All this was not the growth of a year or two. Eight full years was William Edwards working for Mr. Morris, and, whether consciously or not, for the advancement and prosperity of his country. Not alone was he occupied in erecting furnaces. Fresh workmen and their families required fresh homes, and who but William Edwards had the building? And for the period they were models. His name and fame as a builder travelled farther than his own feet.

Yet it is not to be supposed that he stood still to let the stream of progress pass him by, now that he had opened the floodgates wide.

Relays of men fed and tended the glowing furnaces night and day. The proud young architect and his contingent did their masonry in daylight hours.

That did not mean inert repose or dissipation for him. He made holiday when his trial furnace was complete, to visit his mother and brothers and take part in his sister Jonet's wedding; but his brain was actively at work the whole time, and it was even on that busy occasion he set the bridegroom's mechanical brains at work also for mutual benefit.

And whenever there was an interval between one great piece of work and another, he hired a horse and went home for a day or two, never without some useful or rare gifts for one and all, and never without calling on his old friends Robert Jones and Evan Evans by the way.

Those were his only respites from work. His manual labour—for he worked alongside his men, and allowed no scamping or shirking—was over at dusk. But no sooner had he laid aside his tools, and washed away the tokens of his occupation, than he had a book in his hand—generally an English book, which he was doing his best to decipher unaided at his meals, as a preparation for private lessons, which the blind man gave to him by the household hearth, or in his bakehouse, or along with the adult class assembling twice a week in his upstairs parlour for English reading.

In the bakehouse Rosser kept an alphabet, the separate letters of which were shaped and baked out of ordinary dough. And when the eager student had mastered the English pronunciation of these, which the blind man could distinguish by the touch, he traced syllables and words in his plastic medium, until ere long a well-known and well-thumbed book was put into the learner's hands to be spelt out, or read aloud, as he progressed.

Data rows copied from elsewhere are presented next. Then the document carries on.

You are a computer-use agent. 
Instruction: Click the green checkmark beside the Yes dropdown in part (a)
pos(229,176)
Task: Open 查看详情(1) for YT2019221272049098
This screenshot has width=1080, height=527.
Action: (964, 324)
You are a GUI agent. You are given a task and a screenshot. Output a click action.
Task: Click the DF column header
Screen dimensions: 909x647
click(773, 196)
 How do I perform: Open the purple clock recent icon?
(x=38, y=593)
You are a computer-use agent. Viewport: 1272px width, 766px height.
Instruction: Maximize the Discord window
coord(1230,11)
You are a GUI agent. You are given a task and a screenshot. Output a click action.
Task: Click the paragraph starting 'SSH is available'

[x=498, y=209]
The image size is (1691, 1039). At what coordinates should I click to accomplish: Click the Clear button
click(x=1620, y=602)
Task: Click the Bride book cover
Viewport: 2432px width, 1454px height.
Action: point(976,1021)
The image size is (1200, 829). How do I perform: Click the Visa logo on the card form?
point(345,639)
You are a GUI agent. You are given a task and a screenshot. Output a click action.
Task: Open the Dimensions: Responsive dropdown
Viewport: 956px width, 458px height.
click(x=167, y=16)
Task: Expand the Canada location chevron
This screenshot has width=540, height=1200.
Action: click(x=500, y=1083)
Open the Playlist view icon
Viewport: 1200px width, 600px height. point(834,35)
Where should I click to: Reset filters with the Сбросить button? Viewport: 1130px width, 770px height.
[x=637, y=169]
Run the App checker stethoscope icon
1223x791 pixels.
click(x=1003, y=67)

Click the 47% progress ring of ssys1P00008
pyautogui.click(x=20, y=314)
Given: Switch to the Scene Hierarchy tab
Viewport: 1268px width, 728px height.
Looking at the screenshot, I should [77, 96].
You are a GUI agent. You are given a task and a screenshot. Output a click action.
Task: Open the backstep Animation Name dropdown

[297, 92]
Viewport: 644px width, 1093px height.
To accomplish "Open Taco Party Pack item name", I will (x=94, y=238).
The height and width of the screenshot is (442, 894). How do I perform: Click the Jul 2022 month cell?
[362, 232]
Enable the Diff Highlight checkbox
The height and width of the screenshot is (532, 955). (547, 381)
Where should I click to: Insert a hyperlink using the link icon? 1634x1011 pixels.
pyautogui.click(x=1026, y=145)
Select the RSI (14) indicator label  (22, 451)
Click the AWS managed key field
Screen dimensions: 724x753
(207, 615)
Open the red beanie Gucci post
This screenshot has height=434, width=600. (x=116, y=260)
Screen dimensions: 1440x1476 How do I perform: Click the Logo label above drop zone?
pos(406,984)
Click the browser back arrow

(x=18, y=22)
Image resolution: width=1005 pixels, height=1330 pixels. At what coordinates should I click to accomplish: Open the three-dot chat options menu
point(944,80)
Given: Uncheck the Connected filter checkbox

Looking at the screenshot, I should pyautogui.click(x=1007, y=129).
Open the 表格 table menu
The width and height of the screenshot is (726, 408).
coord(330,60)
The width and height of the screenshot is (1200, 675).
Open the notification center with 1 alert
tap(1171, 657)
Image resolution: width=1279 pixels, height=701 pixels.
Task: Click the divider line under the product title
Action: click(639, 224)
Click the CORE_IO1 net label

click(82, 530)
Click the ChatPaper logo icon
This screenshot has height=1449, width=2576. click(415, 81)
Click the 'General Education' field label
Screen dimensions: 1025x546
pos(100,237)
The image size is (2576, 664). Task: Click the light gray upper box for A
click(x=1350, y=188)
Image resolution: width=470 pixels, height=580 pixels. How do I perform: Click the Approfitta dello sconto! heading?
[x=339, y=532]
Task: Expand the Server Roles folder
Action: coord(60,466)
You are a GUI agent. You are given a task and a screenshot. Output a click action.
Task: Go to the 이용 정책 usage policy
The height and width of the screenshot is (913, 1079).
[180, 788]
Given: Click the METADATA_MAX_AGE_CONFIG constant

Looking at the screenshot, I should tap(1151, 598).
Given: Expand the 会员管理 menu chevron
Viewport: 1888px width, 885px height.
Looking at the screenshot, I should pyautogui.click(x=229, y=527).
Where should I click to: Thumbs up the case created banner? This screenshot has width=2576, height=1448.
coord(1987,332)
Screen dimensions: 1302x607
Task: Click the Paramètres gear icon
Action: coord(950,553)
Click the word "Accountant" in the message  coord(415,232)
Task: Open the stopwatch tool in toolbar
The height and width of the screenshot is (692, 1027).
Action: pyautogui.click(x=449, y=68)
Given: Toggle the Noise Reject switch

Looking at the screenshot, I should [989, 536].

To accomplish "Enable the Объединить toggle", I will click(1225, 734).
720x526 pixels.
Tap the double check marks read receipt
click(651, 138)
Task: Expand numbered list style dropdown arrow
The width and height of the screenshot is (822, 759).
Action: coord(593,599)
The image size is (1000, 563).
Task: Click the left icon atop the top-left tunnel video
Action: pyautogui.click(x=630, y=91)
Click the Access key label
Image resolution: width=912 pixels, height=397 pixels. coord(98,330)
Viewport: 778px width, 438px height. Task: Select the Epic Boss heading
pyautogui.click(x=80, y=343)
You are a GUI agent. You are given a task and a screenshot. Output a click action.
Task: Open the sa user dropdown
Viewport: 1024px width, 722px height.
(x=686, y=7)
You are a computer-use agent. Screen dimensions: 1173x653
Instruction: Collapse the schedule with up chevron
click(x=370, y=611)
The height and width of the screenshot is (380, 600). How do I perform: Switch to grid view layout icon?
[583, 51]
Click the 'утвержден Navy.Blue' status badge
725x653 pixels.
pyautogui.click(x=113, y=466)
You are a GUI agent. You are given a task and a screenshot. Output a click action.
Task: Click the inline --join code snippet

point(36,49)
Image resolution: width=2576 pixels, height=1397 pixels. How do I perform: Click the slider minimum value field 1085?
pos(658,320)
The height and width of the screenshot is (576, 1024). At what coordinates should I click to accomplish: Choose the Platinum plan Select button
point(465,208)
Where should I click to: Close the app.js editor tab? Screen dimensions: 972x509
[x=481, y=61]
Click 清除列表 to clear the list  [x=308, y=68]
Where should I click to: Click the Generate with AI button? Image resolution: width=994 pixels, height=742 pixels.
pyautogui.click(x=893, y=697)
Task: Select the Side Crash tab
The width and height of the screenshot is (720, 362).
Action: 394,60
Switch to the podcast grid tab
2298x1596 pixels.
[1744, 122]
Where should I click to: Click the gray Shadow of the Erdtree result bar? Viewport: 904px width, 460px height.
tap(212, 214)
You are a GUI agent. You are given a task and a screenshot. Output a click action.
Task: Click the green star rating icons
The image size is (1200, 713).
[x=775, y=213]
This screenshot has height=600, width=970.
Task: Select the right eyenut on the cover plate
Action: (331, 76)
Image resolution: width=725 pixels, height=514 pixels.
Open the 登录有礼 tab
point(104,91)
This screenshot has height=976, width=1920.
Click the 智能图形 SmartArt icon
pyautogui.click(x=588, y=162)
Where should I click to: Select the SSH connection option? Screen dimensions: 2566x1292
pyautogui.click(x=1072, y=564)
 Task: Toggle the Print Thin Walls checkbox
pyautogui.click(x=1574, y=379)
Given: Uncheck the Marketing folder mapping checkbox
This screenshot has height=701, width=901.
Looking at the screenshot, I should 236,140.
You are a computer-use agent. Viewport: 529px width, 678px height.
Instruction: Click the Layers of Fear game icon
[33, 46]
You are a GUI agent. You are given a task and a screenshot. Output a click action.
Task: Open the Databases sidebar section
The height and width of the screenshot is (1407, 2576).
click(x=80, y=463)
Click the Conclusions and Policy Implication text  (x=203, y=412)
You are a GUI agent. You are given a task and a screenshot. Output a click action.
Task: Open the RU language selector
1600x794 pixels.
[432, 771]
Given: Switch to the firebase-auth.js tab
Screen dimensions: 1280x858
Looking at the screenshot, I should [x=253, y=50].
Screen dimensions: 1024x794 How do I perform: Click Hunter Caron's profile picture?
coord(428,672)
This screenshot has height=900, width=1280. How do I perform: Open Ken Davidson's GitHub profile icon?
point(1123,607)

The blind baker was proud of his pupil.

'You are the most promising scholar I ever took in hand,' said he; 'but your diligence is unremitting, and failure is impossible.'

Yes, so diligent was he that in consequence of his absorption in his new study, Elaine Parry's shyness in his presence gradually wore away, and when she heard him stumbling over a word, she would pronounce it for him involuntarily, without so much as looking up from her sewing or knitting.